● Goal of the exercise:
List every line in this data where the string "will" occurs.

□ □ □ □ □ □ □

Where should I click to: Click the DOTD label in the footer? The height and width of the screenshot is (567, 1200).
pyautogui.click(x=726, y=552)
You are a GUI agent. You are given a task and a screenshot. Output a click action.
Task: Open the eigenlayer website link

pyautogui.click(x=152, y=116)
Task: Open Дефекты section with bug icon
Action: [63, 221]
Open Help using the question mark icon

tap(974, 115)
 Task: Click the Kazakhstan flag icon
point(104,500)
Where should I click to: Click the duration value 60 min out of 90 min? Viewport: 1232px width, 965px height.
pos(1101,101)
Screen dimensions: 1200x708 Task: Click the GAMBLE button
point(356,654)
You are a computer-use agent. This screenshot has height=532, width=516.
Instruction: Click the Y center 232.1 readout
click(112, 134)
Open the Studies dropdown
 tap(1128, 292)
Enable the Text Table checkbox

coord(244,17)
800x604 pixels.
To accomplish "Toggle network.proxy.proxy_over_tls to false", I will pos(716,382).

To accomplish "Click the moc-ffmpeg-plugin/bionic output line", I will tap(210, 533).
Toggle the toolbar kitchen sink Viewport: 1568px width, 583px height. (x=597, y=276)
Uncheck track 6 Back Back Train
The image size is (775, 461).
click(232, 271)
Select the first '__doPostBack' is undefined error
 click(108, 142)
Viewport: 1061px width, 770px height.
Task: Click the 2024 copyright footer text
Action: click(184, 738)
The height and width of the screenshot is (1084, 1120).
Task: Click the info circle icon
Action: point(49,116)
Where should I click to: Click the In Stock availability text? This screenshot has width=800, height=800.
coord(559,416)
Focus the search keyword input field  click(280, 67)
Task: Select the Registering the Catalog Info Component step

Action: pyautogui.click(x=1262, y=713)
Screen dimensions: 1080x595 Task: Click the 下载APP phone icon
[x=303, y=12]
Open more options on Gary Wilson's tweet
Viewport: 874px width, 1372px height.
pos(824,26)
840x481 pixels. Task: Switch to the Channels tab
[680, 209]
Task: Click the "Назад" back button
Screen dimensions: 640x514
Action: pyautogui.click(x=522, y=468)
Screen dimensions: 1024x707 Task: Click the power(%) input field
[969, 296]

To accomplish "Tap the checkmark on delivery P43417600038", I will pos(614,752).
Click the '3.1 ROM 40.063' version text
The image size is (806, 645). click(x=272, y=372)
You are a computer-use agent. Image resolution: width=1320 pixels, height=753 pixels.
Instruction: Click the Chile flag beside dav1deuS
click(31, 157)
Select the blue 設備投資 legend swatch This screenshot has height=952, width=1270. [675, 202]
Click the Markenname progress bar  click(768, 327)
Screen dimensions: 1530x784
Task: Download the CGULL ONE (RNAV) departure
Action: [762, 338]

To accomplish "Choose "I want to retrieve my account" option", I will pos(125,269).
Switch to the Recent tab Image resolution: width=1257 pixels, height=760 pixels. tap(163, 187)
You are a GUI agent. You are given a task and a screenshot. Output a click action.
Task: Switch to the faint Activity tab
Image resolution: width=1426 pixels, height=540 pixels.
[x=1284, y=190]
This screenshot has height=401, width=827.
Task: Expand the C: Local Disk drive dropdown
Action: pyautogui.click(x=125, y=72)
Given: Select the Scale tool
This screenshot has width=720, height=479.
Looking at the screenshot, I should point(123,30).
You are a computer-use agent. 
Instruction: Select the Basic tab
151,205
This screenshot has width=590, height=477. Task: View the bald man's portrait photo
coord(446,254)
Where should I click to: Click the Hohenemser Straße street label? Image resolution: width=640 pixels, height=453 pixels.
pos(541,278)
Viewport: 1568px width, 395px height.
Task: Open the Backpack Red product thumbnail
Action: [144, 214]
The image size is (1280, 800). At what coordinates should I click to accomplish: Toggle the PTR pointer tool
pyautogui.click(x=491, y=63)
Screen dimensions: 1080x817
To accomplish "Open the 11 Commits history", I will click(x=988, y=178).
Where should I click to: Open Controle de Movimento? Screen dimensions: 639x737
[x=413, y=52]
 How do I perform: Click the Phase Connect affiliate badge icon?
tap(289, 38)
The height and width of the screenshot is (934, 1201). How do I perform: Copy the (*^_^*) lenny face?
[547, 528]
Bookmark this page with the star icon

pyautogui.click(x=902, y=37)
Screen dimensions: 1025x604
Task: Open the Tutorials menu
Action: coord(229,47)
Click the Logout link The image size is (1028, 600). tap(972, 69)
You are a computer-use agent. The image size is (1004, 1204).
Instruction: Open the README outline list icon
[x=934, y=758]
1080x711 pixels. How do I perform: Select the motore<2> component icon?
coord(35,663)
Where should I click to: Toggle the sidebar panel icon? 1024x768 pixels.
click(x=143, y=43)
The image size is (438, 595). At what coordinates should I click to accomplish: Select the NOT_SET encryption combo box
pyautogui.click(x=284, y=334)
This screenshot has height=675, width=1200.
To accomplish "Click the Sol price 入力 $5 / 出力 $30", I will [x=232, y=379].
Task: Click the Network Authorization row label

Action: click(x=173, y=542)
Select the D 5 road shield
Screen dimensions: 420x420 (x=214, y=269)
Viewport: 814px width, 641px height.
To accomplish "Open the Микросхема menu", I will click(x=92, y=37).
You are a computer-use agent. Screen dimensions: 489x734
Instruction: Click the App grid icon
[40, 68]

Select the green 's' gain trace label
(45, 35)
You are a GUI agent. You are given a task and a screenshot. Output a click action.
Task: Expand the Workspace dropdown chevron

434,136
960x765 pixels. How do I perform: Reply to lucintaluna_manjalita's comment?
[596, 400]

□ □ □ □ □ □ □

● Exercise solution:
To accomplish "Toggle network.proxy.proxy_over_tls to false", I will pos(716,382).
To accomplish "Click the moc-ffmpeg-plugin/bionic output line", I will tap(210, 533).
To accomplish "Tap the checkmark on delivery P43417600038", I will pos(614,752).
To accomplish "Choose "I want to retrieve my account" option", I will pos(125,269).
To accomplish "Open the 11 Commits history", I will click(x=988, y=178).
To accomplish "Click the Sol price 入力 $5 / 出力 $30", I will [x=232, y=379].
To accomplish "Open the Микросхема menu", I will click(x=92, y=37).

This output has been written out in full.